Let us now try to plot the average phred-values for each position over all of our sequencing reads:

import matplotlib.pyplot
import numpy

# initialize empty list to store the list of quality-values per read
phred_scores_per_read = []

# read in all sequences and append the phred scores
for sequence in SeqIO.parse("sequences/rp_forward.fastq","fastq"):
    phred_scores_per_read.append(sequence.letter_annotations["phred_quality"])

# convert our "list of lists" into a proper numpy array
phred_scores_per_read = numpy.array(phred_scores_per_read)

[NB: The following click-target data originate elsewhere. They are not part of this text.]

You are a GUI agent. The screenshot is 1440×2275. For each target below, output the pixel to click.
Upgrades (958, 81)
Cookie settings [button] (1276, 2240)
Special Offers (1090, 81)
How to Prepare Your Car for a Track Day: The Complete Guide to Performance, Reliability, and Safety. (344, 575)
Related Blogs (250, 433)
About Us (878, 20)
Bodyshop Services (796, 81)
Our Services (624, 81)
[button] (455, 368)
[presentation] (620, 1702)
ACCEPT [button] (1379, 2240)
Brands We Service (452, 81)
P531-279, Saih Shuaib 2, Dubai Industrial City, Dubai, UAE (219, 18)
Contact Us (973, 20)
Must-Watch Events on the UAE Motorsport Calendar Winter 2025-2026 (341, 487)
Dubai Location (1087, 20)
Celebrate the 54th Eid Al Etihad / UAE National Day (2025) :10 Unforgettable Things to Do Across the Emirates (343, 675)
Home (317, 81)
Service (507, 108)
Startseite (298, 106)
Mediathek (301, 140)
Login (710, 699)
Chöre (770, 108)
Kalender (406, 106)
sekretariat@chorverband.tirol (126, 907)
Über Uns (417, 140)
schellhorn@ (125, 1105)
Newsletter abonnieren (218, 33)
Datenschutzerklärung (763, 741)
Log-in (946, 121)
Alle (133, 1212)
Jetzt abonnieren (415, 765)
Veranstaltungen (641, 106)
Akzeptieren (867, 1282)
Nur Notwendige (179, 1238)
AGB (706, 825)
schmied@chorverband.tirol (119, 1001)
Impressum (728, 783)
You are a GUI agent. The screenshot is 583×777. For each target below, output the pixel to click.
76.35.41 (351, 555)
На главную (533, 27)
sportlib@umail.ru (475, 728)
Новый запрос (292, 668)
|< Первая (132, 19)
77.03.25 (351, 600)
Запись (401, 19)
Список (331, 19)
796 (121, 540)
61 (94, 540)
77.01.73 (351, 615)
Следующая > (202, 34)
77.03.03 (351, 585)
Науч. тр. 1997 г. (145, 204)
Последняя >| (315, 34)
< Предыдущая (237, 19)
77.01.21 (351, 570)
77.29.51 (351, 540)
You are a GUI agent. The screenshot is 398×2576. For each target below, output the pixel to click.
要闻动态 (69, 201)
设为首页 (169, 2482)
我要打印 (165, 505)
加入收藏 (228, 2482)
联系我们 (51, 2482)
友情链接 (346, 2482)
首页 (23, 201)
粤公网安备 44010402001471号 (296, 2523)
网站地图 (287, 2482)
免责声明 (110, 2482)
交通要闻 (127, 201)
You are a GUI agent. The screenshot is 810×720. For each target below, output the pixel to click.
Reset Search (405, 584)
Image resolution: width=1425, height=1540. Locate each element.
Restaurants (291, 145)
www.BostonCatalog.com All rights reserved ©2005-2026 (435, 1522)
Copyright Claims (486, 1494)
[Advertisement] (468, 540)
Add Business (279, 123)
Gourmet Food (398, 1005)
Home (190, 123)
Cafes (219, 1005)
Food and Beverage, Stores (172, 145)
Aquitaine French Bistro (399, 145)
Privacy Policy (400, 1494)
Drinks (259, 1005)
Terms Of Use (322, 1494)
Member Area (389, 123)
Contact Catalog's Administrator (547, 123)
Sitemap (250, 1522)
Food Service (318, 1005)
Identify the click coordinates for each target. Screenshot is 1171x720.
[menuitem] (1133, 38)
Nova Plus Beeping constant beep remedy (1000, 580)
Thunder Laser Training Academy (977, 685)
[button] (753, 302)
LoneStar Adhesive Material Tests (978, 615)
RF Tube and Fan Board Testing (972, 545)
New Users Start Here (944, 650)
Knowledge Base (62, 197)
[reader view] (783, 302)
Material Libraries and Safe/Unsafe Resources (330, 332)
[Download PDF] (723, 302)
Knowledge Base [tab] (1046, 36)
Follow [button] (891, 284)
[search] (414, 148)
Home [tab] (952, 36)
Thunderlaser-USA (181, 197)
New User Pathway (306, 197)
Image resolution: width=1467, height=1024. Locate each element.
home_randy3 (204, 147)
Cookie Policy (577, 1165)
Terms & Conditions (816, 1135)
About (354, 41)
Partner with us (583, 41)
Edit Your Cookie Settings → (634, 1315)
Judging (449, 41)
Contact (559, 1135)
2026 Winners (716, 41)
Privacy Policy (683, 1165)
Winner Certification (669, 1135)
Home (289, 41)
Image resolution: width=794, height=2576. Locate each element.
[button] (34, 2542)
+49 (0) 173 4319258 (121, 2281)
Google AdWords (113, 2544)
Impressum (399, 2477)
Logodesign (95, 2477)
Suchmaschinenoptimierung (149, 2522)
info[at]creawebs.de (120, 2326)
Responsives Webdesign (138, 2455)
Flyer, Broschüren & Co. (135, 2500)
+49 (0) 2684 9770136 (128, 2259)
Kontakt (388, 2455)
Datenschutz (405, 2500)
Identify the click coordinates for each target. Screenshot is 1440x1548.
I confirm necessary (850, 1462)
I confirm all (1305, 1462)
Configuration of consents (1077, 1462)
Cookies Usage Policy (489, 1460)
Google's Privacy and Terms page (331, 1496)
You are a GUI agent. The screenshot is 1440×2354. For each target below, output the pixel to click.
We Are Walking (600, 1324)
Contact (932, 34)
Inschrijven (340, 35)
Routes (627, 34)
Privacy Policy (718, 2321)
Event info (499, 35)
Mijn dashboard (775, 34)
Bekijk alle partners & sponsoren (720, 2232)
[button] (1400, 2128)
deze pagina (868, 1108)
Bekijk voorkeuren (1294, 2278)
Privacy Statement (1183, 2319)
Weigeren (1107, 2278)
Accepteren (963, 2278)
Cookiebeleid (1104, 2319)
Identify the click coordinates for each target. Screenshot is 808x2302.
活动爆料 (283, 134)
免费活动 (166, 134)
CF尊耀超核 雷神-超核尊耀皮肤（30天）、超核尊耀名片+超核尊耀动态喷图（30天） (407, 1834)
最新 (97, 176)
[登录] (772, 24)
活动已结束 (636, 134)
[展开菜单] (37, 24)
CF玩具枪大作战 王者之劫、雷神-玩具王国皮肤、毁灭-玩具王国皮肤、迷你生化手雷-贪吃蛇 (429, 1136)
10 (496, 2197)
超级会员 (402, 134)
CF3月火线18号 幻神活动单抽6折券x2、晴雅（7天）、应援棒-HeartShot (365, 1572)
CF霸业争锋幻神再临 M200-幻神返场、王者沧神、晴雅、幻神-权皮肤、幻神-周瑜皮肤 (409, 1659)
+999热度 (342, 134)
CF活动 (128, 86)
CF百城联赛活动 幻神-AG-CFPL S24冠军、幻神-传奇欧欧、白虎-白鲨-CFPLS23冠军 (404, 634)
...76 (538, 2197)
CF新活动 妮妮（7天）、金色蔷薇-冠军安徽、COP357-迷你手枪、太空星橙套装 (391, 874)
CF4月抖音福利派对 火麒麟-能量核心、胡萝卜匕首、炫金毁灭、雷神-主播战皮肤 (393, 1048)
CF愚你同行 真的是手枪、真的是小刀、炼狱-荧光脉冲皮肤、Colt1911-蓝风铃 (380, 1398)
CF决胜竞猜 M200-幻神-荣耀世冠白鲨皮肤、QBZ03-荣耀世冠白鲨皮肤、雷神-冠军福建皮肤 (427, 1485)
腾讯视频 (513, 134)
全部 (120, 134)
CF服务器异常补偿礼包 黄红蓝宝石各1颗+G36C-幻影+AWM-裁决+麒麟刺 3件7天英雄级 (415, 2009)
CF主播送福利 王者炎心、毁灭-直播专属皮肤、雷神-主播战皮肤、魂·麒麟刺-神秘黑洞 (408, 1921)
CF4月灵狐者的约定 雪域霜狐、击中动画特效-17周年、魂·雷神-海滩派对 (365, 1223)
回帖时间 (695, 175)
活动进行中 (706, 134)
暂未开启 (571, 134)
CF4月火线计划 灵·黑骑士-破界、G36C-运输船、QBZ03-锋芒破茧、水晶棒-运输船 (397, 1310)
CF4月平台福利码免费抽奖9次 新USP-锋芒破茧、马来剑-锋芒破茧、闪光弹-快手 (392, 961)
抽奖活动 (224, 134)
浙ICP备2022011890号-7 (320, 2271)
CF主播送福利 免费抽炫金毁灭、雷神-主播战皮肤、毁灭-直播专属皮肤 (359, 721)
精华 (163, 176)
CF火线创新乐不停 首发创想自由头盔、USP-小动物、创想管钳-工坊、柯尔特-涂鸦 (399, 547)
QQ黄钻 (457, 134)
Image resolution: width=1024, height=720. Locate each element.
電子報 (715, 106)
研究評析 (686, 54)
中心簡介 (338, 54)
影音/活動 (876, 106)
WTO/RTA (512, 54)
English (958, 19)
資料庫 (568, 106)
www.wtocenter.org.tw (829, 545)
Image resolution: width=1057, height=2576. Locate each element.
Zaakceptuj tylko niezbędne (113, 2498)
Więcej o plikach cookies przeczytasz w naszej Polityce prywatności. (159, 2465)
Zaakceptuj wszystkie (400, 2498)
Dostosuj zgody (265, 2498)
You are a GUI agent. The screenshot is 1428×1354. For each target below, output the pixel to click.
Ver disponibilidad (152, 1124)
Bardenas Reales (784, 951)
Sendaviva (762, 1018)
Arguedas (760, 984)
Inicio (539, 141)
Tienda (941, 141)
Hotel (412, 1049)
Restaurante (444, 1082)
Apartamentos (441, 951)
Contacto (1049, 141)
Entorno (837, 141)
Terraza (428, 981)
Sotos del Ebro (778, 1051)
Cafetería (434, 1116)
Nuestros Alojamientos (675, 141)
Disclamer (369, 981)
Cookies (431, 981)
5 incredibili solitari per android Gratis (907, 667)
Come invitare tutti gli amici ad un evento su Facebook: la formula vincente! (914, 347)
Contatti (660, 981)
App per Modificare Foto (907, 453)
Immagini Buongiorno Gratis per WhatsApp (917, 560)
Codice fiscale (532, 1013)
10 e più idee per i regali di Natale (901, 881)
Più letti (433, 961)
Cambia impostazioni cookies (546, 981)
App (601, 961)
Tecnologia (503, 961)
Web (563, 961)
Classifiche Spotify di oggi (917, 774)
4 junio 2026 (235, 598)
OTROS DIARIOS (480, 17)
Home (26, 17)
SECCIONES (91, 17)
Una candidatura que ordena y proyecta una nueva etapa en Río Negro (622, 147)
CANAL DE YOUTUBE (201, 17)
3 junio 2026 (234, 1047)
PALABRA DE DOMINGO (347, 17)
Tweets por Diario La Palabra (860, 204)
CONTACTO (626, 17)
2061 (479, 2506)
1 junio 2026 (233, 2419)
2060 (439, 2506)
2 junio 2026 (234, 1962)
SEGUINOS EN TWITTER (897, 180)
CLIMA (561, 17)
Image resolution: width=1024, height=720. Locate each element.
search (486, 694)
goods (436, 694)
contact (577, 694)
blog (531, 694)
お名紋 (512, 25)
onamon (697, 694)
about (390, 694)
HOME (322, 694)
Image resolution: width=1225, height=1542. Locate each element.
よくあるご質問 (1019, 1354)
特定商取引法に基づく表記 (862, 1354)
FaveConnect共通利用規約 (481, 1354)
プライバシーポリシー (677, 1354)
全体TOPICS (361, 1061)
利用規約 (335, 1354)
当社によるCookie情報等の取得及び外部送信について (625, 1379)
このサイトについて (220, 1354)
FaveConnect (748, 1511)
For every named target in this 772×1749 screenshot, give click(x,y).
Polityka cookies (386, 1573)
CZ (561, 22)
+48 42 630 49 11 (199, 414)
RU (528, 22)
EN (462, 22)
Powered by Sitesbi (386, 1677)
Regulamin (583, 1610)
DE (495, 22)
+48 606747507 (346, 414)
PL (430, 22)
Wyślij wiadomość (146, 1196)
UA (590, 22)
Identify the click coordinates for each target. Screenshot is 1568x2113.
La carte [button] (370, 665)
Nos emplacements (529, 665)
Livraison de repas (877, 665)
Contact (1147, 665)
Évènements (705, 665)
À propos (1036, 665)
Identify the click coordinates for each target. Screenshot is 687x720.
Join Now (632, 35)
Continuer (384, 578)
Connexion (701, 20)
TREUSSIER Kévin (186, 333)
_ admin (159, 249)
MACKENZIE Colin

# calculate the mean phred scores per position and 
# plot them with matplotlib

mean_phred_scores = phred_scores_per_read.mean(axis=0)
mean_phred_plot = matplotlib.pyplot.plot(mean_phred_scores)
matplotlib.pyplot.show()

Tasks¶

We see that the quality scores drop towards the 3' end of our sequencing reads. This can lead to problems for subsequent analyses, like when mapping the reads against a reference genome or doing a de novo genome assembly. We thus want to investigate these effects a bit more:

Write a function fastq_quality() that takes a fastq file name as input parameter and returns the phred_quality values as a numpy.array()
Write an function analyze() that takes the numpy.array() generated by fastq_quality() and uses matplotlib to visualize the mean, min, max phred-scores per position (c.f. the inflammation examples earlier)
Generate these plots for all 6 fastq files that are contained in your sequences folder (remember the glob module). What differences do you find between the genomic read pairs (rp_*), the genomic mate pairs (mp_*) and the RNAseq read pairs (rna_*)?

Important

You might notice that the rna_forward.fastq and rna_reverse.fastq can't be handled by phred_scores_per_read.mean(axis=0). This is because the sequences in these files are of different lengths! You can get around this by making sure that all rows (i.e. each list of phred scores) have the same length nevertheless. To achieve this you can fill up the shorter rows with 0 until they are of the same length. You can use numpy to fix this:

max_len = numpy.max([len(row) for row in phred_scores])
phred_scores = numpy.asarray([numpy.pad(row, (0, max_len - len(row)), 'constant', constant_values=0) for row in phred_scores])

After modifying your phred-score numpy.array() like this you can use .mean(axis=0) as you would expect (Don't be too concerned about how this works).